Power consumption higher after suspend - Ubuntu 20.10 on Asus UX425JA

Bug #1912057 reported by Henrik Juul Hansen
10
This bug affects 1 person
Affects Status Importance Assigned to Milestone
linux (Ubuntu)
Incomplete
Undecided
koba

Bug Description

After boot the idle power consumption is around 2.3 W but after suspend it is 4.7 W.
The measurement is 5-10 min after boot/resume - looking at "top" to see system was idle.
This is consistent - I have tried more that 10 times.
BIOS is updated to latest version.
I have checked power consumption with external meter - and confirmed that it is higher.

I have attached output of:
sudo powertop -t 60 -r --html=before.html (and after)

I have noticed that Package C-state 6 is reached before suspend but not after.
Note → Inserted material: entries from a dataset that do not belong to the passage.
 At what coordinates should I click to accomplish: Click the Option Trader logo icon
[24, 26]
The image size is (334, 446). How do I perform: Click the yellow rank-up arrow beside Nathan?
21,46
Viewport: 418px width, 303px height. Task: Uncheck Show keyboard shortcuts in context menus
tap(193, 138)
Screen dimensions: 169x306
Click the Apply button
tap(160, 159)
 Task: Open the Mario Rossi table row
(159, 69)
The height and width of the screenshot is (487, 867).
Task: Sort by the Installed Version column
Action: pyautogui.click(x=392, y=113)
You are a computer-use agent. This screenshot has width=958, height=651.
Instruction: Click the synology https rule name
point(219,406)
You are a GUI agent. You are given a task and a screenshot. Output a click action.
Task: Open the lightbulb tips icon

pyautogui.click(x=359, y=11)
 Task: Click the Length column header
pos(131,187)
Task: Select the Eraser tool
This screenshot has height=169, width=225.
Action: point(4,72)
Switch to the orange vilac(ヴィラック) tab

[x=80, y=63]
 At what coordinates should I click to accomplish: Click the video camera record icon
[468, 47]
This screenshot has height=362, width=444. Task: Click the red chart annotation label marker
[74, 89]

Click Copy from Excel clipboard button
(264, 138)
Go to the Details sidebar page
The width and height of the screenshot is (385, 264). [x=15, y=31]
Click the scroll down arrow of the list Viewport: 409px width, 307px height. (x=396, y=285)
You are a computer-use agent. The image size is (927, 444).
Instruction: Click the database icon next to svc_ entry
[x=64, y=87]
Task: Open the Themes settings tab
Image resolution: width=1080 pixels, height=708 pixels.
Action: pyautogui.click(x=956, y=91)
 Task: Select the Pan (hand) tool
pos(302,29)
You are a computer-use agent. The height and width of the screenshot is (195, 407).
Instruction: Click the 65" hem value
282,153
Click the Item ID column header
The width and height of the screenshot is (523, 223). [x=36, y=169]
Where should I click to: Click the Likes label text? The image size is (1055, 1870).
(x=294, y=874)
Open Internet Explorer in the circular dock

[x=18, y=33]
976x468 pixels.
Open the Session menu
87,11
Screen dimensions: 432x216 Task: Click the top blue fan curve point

I expect that idle power consumption after suspend should be the same as before.

ProblemType: Bug
DistroRelease: Ubuntu 20.10
Package: linux-image-5.8.0-38-generic 5.8.0-38.43
ProcVersionSignature: Ubuntu 5.8.0-38.43-generic 5.8.18
Uname: Linux 5.8.0-38-generic x86_64
ApportVersion: 2.20.11-0ubuntu50.3
Architecture: amd64
AudioDevicesInUse:
 USER PID ACCESS COMMAND
 /dev/snd/controlC0: hjh 1448 F.... pulseaudio
CasperMD5CheckResult: skip
CurrentDesktop: ubuntu:GNOME
Date: Sat Jan 16 15:49:32 2021
EcryptfsInUse: Yes
InstallationDate: Installed on 2021-01-03 (13 days ago)
InstallationMedia: Ubuntu 20.10 "Groovy Gorilla" - Release amd64 (20201022)
MachineType: ASUSTeK COMPUTER INC. ZenBook UX425JA_UX425JA
ProcEnviron:
 TERM=xterm-256color
 PATH=(custom, no user)
 XDG_RUNTIME_DIR=<set>
 LANG=da_DK.UTF-8
 SHELL=/bin/bash
ProcFB: 0 i915drmfb
ProcKernelCmdLine: BOOT_IMAGE=/boot/vmlinuz-5.8.0-38-generic root=UUID=6296ce1c-eec8-4302-beb1-b4a228780075 ro quiet splash vt.handoff=7
RelatedPackageVersions:
 linux-restricted-modules-5.8.0-38-generic N/A
 linux-backports-modules-5.8.0-38-generic N/A
 linux-firmware 1.190.2
SourcePackage: linux
UpgradeStatus: No upgrade log present (probably fresh install)
dmi.bios.date: 10/28/2020
dmi.bios.release: 5.14
dmi.bios.vendor: American Megatrends Inc.
dmi.bios.version: UX425JA.304
dmi.board.asset.tag: ATN12345678901234567
dmi.board.name: UX425JA
dmi.board.vendor: ASUSTeK COMPUTER INC.
dmi.board.version: 1.0
dmi.chassis.asset.tag: No Asset Tag
dmi.chassis.type: 10
dmi.chassis.vendor: ASUSTeK COMPUTER INC.
dmi.chassis.version: 1.0
dmi.ec.firmware.release: 3.4
dmi.modalias: dmi:bvnAmericanMegatrendsInc.:bvrUX425JA.304:bd10/28/2020:br5.14:efr3.4:svnASUSTeKCOMPUTERINC.:pnZenBookUX425JA_UX425JA:pvr1.0:rvnASUSTeKCOMPUTERINC.:rnUX425JA:rvr1.0:cvnASUSTeKCOMPUTERINC.:ct10:cvr1.0:
dmi.product.family: ZenBook
dmi.product.name: ZenBook UX425JA_UX425JA
dmi.product.version: 1.0
dmi.sys.vendor: ASUSTeK COMPUTER INC.

Revision history for this message
Henrik Juul Hansen (juuligen) wrote :
Revision history for this message
Henrik Juul Hansen (juuligen) wrote :
Revision history for this message
Ubuntu Kernel Bot (ubuntu-kernel-bot) wrote : Status changed to Confirmed

This change was made by a bot.

Changed in linux (Ubuntu):
status: New → Confirmed
Revision history for this message
Kai-Heng Feng (kaihengfeng) wrote :

Can you please run the following and attach "active" here:
$ find /sys/devices 2>/dev/null | grep runtime_status | while read i; do grep -H . $i; done | egrep -v 'suspended|unsupported' > active

Changed in linux (Ubuntu):
status: Confirmed → Incomplete
Revision history for this message
Henrik Juul Hansen (juuligen) wrote :

I have run the command and attached the output. I did it both just after boot and after suspend/resume - same result both times, so I have attached just one output "active".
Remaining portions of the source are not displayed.